本記事ではHTC VIVE系列のデバイスの紹介や特徴、各機種どういった違いがあるか、価格、目的ごとのオススメ機種などをまとめて紹介します。
目次1.HTC VIVE系製品には何があるか
-HTC VIVE
-VIVE Pro/VIVE Pro Eye
-VIVE Focus/VIVE Focus Plus
-VIVE Cosmos(未発売)
2.それぞれの違い
-PC接続か一体型かの違い
-法人向けか一般向けかの違い
-プラットフォームの違い
-価格の違い
3.何を買うべきか
-VIVE系列のスタンダードはHTC VIVE
-ハイエンド志向ならVIVE Pro
-VIVE Pro EyeやVIVE Focus2機種は用途に応じてセレクト
-気になる新型VIVE Cosmos
「HTC VIVE」は、台湾のスマートフォンメーカーであるHTCがゲーム配信プラットフォーム「Steam」を運営するアメリカのValve社と共同開発したPC接続型のVRヘッドセットです。
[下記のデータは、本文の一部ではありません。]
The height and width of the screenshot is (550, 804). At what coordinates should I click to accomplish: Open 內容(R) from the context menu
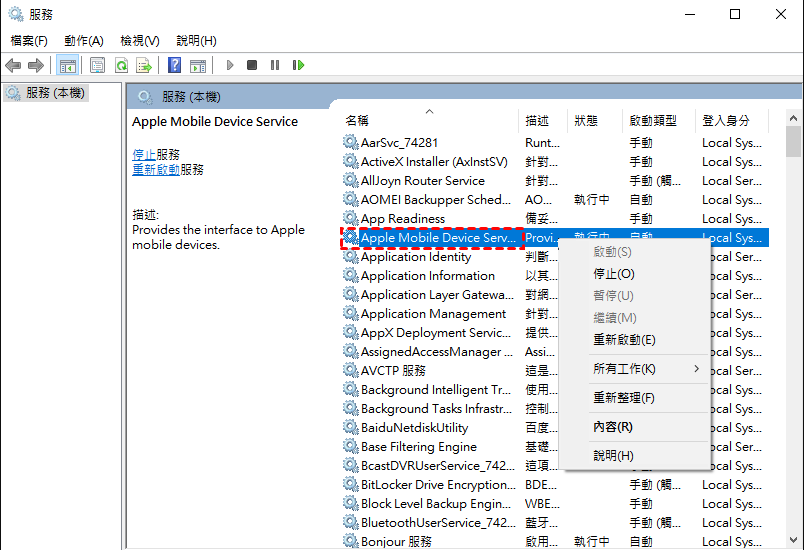612,427
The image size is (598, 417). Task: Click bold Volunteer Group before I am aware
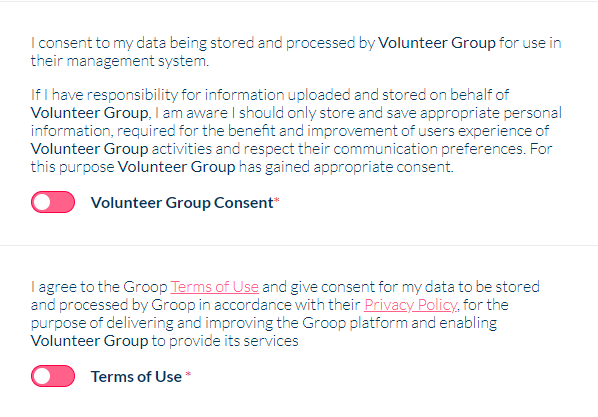[x=91, y=113]
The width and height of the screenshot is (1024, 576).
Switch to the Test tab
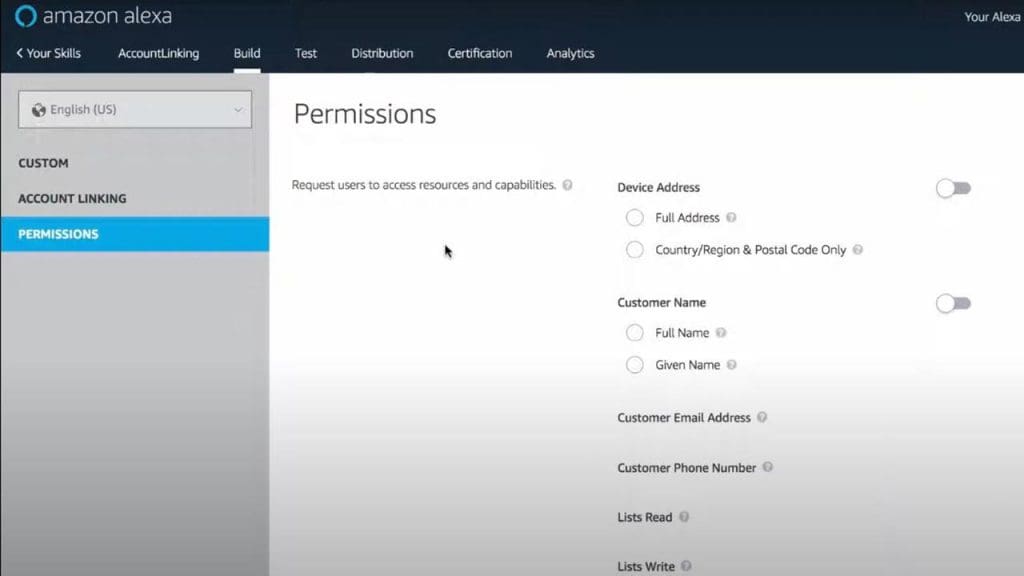pyautogui.click(x=306, y=53)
2016年4月発売。棒状タイプの専用コントローラー「VIVEコントローラー」は、VR内で自分の手を動かしているように「物を掴む」「銃で狙う」などのアクションを行うことができます。
HTC VIVEの特徴は、VRヘッドセット装着者の頭や手の位置を認識し、VR内を自由に歩ける「ルームスケール」という高精度の6DoF(※)トラッキング機能です。
(※6DoF:向きと位置情報の両方を認識するトラッキング方式。回転のみ認識するトラッキング方式を3DoFと呼ぶ)
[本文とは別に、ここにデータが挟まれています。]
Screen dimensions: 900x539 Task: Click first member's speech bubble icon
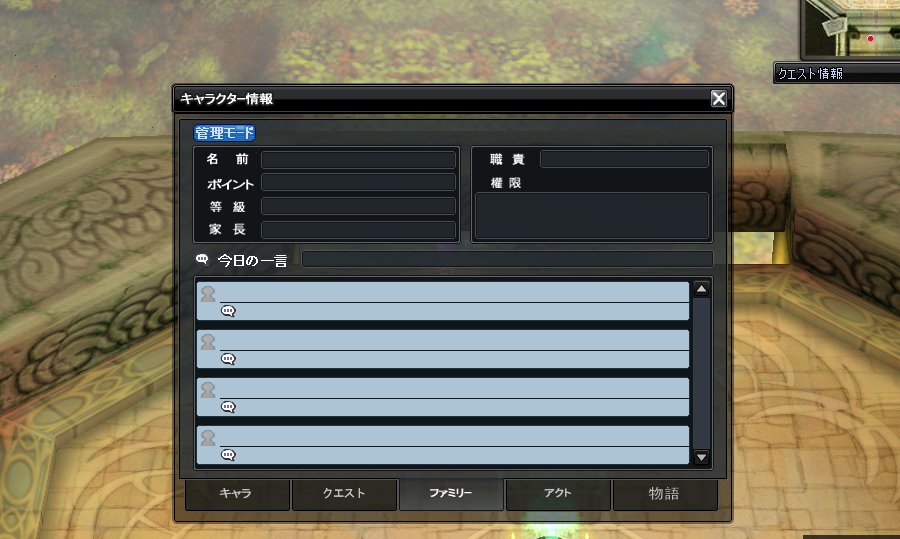pyautogui.click(x=228, y=311)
周辺機器の「VIVEトラッカー」は、装着した物の位置を正確にトラッキングすることができます。たとえば、腕や足に装着してより現実に近い動きをVRで表現できたり、棒やモデルガンに装着することで現実の物をVR内に持ち込むことができたりします。
VIVE Pro/VIVE Pro Eye
「VIVE Pro」は、HTC VIVEの登場から2年後の2018年4月に発売されたたPC接続型のハイエンド向けVRヘッドセットです。
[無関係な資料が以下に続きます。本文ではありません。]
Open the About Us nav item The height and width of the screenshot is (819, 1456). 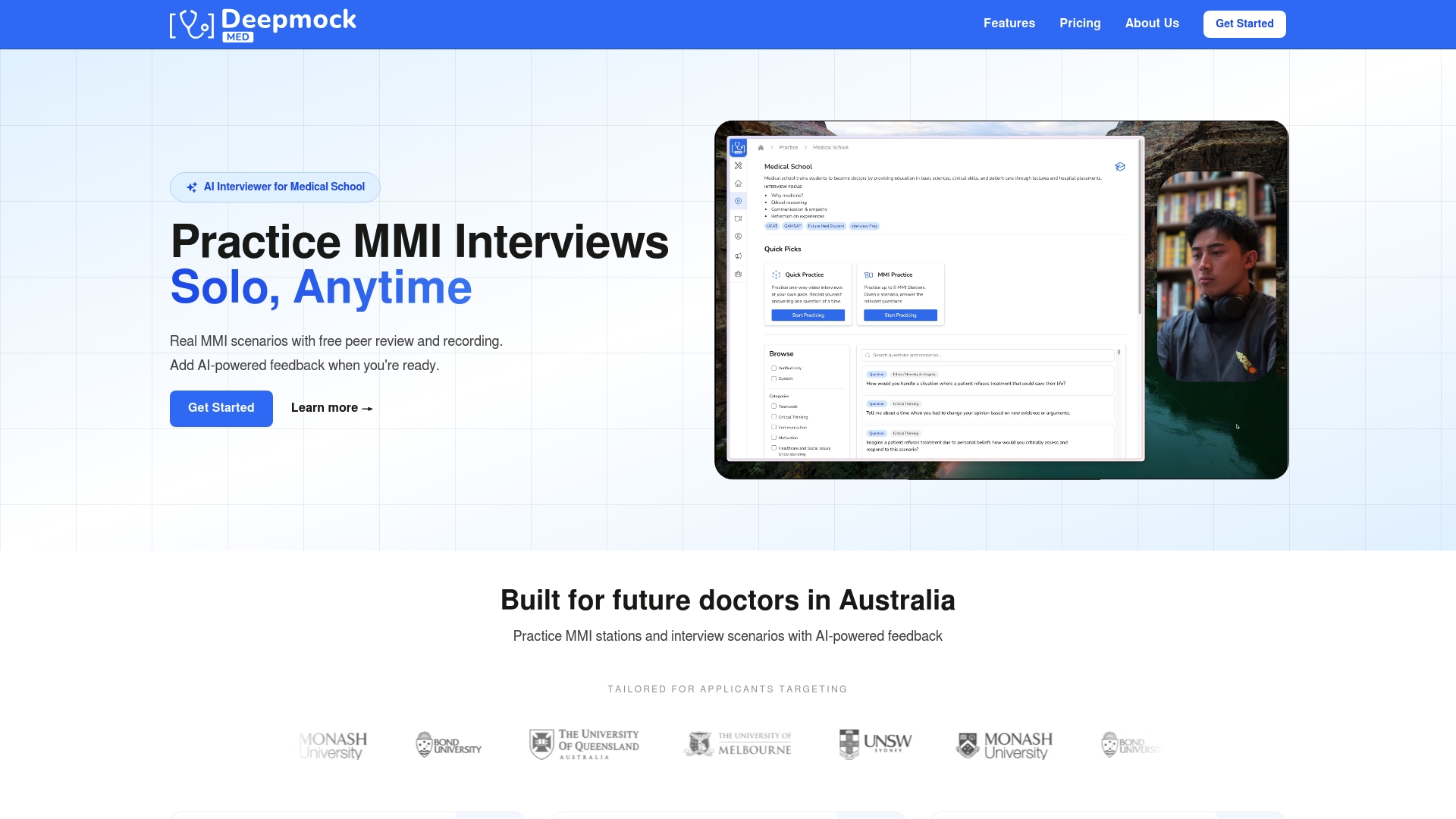click(x=1151, y=24)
VIVE Proは、HTC VIVEで利用可能であったルームスケールを拡大する新規格「ベースステーション2.0」に対応しており、6m×6mの空間を認識することができます。またベースステーションを4つに増やすことで、最大10m×10mのルームスケールを実現します。ベースステーション2.0を利用する場合は、対応したコントローラーやVIVEトラッカーが必要となります。
「VIVE Pro Eye」はVIVE Proに視線追跡(アイトラッキング)機能を実装したPC接続型のハイエンド向けVRヘッドセットです。
アイトラッキングにより、「眼球操作でのコントロール」「VR内のアバターにおけるより自然な人物表現」「ユーザーの視線データの取得」といったことが可能となります。またアイトラッキングを用いた、IPD(瞳孔間距離)を自動で検知するキャリブレーションサポート機能も利用できます。
VIVE Focus/VIVE Focus Plus
「VIVE Focus」は、上記で紹介してきたPC接続型と違い、PCやスマートフォンを使用することなく、単体でVRを体験できる一体型VRヘッドセットです。
VIVE Focusのトラッキングは、PC接続型のヘッドセットと同じようにVR内を自由に動くことができる6DoFトラッキングです。ヘッドセットの前面に搭載されている2基のカメラを通して位置を検知するため、ベースステーション等外部センサーを設置する必要はありません。
VIVE Focusにはリモコン型のコントローラーが付属します。こちらのコントローラーのトラッキングはジャイロセンサー等を使った回転のみ認識する3DoFとなっていますす。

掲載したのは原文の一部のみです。